*Directions:*
[a] Decide whether each statement agrees with the Cotton article below: (i) Putin signed a document recognizing two Ukrainian separatist areas as sovereign; (ii) the White House official called Russia's actions an invasion; (iii) Tom Cotton is a Democrat. Answer yes or no for each, and quote the deciding words of the article.
[b] Return the stretch of the Cotton article from "In the Biden" through "secretively, for years.", copied word for word.

Sen. Cotton slams Biden for ‘timid’ response to Russia U.S. Sen. Tom Cotton (R-AR) Jan. 8, 2020. (Stefani Reynolds/CNP/Zuma Press/TNS)

Republican Arkansas Senator Tom Cotton criticized President Joe Biden’s immediate response to Russia’s decision to invade Ukraine on Monday.

Russian President Vladimir Putin had signed a document on Monday to recognize two Ukrainian separatist areas as sovereign, and therefore separate from Ukraine. Russia then sent troops across Ukraine’s borders under the pretext of protecting those separatist areas — known as the Donetsk People’s Republic (DPR or DNR) and the Luhansk People’s Republic (LPR or LNR) — from a Ukrainian attack.

In the Biden White House’s initial response to Russia’s actions, a White House official speaking during an official background call acknowledged Russia had sent troops into the separatist parts of Ukraine, but stopped short of calling those actions an invasion. Instead, the official said “Russian troops have continued to move closer to the border in what looks like plans for an invasion.” When asked whether Russia sending troops into the separatist region constitutes a new invasion, the official repeatedly said Russia sending troops into the separatist regions “would not itself be a new step” because Russian troops have already been in those areas, albeit secretively, for years.

*Recorded data:*
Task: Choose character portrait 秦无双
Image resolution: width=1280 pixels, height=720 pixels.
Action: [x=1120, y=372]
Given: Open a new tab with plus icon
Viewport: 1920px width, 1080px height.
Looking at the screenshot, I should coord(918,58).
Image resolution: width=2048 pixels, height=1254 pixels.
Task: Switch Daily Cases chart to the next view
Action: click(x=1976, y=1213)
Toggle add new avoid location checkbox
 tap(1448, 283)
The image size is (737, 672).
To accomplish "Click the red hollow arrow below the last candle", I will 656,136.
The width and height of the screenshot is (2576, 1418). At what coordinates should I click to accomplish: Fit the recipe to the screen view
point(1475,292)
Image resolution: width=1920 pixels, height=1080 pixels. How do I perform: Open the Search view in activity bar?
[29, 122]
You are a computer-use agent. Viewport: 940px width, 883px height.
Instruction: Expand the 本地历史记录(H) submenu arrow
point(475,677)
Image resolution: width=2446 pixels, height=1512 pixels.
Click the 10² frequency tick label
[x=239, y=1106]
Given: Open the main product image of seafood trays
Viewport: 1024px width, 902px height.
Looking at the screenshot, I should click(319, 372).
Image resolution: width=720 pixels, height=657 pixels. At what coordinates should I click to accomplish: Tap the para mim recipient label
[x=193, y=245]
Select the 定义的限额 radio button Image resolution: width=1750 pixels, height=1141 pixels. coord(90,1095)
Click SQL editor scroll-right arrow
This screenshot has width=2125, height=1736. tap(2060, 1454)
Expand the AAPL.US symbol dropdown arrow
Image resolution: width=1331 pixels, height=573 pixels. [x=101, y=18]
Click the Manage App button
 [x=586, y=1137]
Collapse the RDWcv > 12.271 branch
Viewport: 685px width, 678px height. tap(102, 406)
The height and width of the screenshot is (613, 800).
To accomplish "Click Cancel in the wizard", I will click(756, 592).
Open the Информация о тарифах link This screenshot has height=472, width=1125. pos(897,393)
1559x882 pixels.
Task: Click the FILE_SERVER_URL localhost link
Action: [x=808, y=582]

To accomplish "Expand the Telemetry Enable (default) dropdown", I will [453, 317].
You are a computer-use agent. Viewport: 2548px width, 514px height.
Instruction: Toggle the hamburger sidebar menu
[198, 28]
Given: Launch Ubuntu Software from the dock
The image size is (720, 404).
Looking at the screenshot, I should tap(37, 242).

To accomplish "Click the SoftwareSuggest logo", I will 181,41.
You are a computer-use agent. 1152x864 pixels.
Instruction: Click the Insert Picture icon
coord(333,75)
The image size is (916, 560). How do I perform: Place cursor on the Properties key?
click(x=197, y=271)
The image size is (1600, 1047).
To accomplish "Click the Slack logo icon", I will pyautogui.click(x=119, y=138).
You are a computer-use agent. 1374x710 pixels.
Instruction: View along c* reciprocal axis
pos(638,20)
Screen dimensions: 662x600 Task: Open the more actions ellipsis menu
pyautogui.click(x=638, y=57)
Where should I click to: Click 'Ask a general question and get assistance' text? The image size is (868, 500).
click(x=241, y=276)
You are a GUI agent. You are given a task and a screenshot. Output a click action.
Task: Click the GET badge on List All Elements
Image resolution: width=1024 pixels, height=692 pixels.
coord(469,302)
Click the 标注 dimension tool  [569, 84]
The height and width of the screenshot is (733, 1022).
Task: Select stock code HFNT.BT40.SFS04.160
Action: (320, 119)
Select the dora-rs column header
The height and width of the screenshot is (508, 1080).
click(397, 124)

*Set of answers:*
[a]
(i) Yes: "Russian President Vladimir Putin had signed a document on Monday to recognize two Ukrainian separatist areas as sovereign"
(ii) No: "but stopped short of calling those actions an invasion"
(iii) No: "Republican Arkansas Senator Tom Cotton"

[b]
In the Biden White House’s initial response to Russia’s actions, a White House official speaking during an official background call acknowledged Russia had sent troops into the separatist parts of Ukraine, but stopped short of calling those actions an invasion. Instead, the official said “Russian troops have continued to move closer to the border in what looks like plans for an invasion.” When asked whether Russia sending troops into the separatist region constitutes a new invasion, the official repeatedly said Russia sending troops into the separatist regions “would not itself be a new step” because Russian troops have already been in those areas, albeit secretively, for years.